Der Ex-Sozialarbeiter der Diakonie Düsseldorf kann also weitermachen. Er rechnet vor: „Ich verdiene 1650 Euro netto, davon gehen rund 900 Euro für die private Krankenversicherung ab, die ich leider am Hals habe. Vom Rest kann ich leben. Ich brauche nichts mehr.“ Das stimmt nicht ganz, denn vor der Tür steht ein weißer BMW, den ihm sein alter „Schatzmeister“ besorgt hat — aus der Zeit als Helge Achenbach noch Fortuna-Präsident war. Der Wagen hatte 50 000 Kilometer gelaufen, als er ihn erhielt. Seit seinem ersten Freigang vor zwei Jahren sind es 40 000 Kilometer mehr.

Eine wichtige Rolle spielt auch Günter Wallraff, der ihm in seinem Haus in Köln-Ehrenfeld eine postalische Adresse gibt und sich gerade um die türkische Malerin und Journalistin Zehra Dogan kümmert, die im Gefängnis sitzt, weil sie ein Bild von einem kurdischen Dorf gemalt hat, das die Türken zerbombten. Wallraff ließ sie über seine Anwälte im Gefängnis besuchen.

Nun hat Achenbach, der Macher, schon das nächste Projekt.

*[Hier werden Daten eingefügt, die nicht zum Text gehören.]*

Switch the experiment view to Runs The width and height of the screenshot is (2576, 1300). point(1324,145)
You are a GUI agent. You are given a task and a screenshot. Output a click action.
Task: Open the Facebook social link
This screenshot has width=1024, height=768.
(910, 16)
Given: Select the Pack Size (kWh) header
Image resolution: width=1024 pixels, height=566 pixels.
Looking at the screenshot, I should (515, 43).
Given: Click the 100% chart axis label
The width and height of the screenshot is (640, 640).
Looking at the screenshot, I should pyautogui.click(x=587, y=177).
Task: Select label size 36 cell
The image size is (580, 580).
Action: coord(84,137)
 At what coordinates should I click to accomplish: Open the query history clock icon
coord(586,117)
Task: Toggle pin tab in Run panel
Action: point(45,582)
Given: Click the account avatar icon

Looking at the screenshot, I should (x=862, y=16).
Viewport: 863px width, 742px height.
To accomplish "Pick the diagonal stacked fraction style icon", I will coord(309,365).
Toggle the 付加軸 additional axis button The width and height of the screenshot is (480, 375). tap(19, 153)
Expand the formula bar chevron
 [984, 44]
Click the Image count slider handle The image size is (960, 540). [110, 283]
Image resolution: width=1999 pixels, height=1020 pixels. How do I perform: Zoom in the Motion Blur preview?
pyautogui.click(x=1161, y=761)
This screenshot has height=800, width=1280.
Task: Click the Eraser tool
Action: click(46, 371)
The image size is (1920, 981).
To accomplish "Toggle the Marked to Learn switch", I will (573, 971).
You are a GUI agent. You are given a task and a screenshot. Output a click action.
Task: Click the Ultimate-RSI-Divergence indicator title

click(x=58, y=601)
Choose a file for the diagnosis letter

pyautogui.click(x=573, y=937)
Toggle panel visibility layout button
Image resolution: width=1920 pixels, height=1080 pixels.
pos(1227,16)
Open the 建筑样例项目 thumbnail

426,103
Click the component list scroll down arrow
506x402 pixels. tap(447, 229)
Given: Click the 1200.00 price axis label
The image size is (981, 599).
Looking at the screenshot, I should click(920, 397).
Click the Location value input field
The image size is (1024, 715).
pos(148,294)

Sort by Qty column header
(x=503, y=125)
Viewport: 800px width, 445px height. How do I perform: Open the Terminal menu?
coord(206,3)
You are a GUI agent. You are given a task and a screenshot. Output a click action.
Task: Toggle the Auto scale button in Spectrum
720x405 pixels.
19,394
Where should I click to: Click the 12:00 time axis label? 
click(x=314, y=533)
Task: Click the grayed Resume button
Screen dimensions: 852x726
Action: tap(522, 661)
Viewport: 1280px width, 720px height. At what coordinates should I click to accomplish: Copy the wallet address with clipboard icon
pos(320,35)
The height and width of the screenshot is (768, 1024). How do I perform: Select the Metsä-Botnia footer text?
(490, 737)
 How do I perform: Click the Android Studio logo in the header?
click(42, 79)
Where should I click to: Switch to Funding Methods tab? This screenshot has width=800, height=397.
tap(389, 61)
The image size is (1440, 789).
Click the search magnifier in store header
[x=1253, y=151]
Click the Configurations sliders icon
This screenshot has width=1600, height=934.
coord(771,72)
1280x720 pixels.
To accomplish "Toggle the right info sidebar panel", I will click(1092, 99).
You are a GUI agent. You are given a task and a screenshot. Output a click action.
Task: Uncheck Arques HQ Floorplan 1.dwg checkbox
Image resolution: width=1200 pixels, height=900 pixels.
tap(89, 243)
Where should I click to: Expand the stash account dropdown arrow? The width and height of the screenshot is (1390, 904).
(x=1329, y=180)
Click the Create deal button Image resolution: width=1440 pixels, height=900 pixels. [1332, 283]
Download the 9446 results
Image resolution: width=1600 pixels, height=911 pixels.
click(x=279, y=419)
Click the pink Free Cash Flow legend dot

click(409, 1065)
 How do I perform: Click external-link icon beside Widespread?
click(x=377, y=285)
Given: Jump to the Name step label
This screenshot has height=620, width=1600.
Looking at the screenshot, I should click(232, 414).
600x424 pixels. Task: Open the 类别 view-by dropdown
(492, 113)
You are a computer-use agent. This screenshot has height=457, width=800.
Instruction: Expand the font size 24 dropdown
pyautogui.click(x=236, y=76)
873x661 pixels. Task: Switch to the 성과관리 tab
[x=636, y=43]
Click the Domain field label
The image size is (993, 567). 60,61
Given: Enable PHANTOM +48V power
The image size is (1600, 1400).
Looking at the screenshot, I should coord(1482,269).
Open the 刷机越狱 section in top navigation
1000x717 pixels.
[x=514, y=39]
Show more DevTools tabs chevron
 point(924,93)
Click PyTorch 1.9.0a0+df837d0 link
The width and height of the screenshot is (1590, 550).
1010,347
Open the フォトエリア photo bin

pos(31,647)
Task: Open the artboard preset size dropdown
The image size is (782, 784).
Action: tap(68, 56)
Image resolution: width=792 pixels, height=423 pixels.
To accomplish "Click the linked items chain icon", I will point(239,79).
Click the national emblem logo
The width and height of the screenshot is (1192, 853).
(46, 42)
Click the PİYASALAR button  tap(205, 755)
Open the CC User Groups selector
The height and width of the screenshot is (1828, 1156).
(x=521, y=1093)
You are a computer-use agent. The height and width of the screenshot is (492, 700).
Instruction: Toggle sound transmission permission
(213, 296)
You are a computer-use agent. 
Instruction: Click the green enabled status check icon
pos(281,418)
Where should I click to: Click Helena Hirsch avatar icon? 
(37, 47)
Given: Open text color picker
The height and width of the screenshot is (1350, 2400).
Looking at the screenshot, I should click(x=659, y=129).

Dabei hilft ihm der berühmte Architekt David Chipperfield. Dieser entwickelte ein Nutzungskonzept für den Ausbau des Gehöfts. Die dreiflügelige Anlage soll ein Vierkanthof werden, mit Ateliers, Werkstatt, Ausstellungsraum, Gastronomie etc. Er fand sogar heraus, dass die Tönishöfe über Jahrhunderte den Jesuiten gehörten, die in Düsseldorf das Kloster an der Mühlenstraße und das Jesuitengymnasium betrieben. Mit der Säkularisierung kam der Bauernhof zu den Herzögen von Berg und deren Bergischen Schulfonds und von dort zum Land NRW, das die Flächen über den BLB verkaufte.

Jetzt soll dort die „Kunst ohne Grenzen“ einen Ort haben — mit Helge Achenbach als Helfer und Kümmerer für die Künstler.